Invisibly Broken


One of the many factors that makes Anorexia so resistant to treatment is the fact that one can so easily hide what is truly going on.

These days, I spend my hours at work as a Physiotherapist counselling patients through dealing with their physical complaints. It may be a broken bone, a lumbar disk injury, a dislocated knee…..and invariably, it is a confronting and emotionally challenging time for these patients, who are usually in my case adolescent athletes who may be facing major injury for the first time in their chosen sport. There’s many things I can and make sure I do tell them to reassure them and steps are put into place to make sure their social life and mental health doesn’t take too much of a hit during the down time – things such as general nutrition, sleep, rehabilitation exercises and established social networks for support.

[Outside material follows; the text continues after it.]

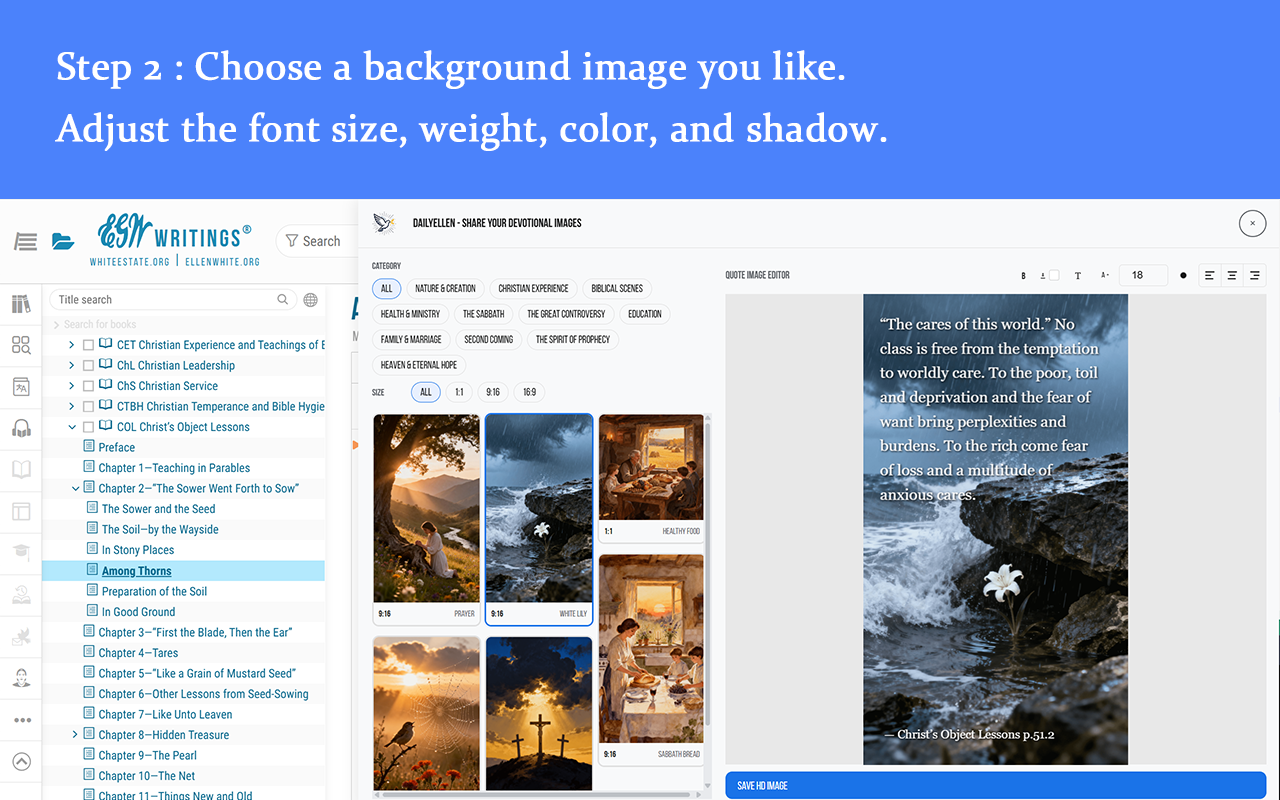
Task: Open the audiobooks headphones icon
Action: tap(21, 428)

But here’s what I can’t say to them. I can’t say: you’re lucky – you’re only going to be broken for 6 weeks. There’s a definite end-point to your injury and a clear path for returning back to full level health and sports participation. People can see that you are broken, and as such they will expect less of you, be more supportive, understanding and helpful. Yes, you will have to make some adjustments to your lifestyle – different training and better nutrition to avoid weight gain and deconditioning, for a start – and that will be hard. But it will be hard for 6 weeks, and then you get your life back.

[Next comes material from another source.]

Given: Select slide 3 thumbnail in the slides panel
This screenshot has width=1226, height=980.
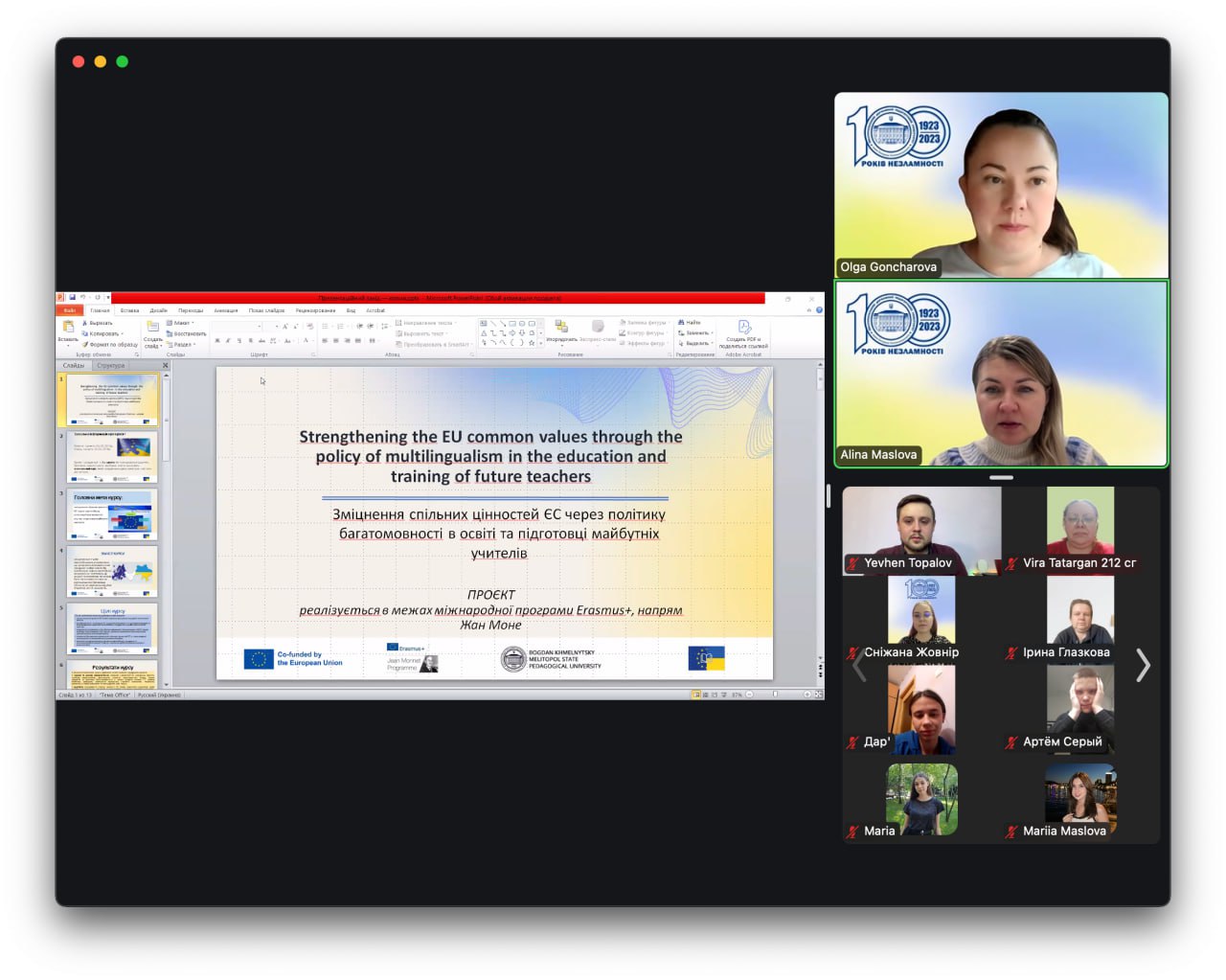Looking at the screenshot, I should (112, 515).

And that’s exactly what makes Anorexia so toxic. Yes, when one is very sick, it is often hard to hide that – although god knows we try so hard with layers of clothing and aren’t we great actors….. But once one has reached a reasonably healthy weight, we become invisible. It is all too easy for everyone around us to forget that we are still battling the demon within, day in, day out. That every meal can be a challenge. That we feel uncomfortable in this new body of ours. That simply getting dressed in the morning can send us into a tornado of irrational anxiety.

And possibly the thing that makes it even harder than being invisible is the unknown factor to recovery. No health professional can sit us down like I do with my patients and say “this will be better in 6 weeks”. No one can tell you when, if ever, you will be 100% free from Anorexia’s firmhold. They can’t reassure you that there will be a day that you will be “unbroken”. All they can do is give you the tools, help you gain the weight so that you are physiologically stable, and then send you off with best intentions and hope for the best.
The third part to the equation is that this invisibility allows one to slip back into relapse all too easily without a soul noticing. One can even fool oneself for a very long time if not careful. And by the time anyone else notices, you are very broken again and the healing time is long and arduous. This is not the case for my patients – if they do something silly, push too hard, don’t follow the program, I can see it loud and clear and there is no delay. The knee is swollen. The scan shows the fracture isn’t healing. The pain immediately inhibits the muscles from firing well. There is nowhere to hide.

All of the above reinforces the importance of diagnosing and initiating treatment in eating disorders from the earliest possible stage. They should not be allowed to fester, for the longer they go on, the more established they become and the more resistant they are to treatment.
I am the minority. I had Anorexia for 10 years. At that point, statistically, I had only a 20% chance of recovering. My odds of dying from complications increased by the year. And even today, healthy as I am, I would say that on average I am about 80-90% “Me”, and 10-20% “Anorexia”, depending on the day. The beast still lies within, and he still fights the good fight. Thankfully, I can still control my actions, make sensible decisions, and ask for help when I feel a relapse creeping up on me. I still have hopes that one day I will be 100% “Me”, but no one can tell me that.

I dream that one day we can have a world where no-one has to fight that beast, no matter how weak or strong it may be. In the meantime: help each other, look after yourself, be honest about how you are coping, and get help early, and often. Don’t be afraid to make yourself visible to the world.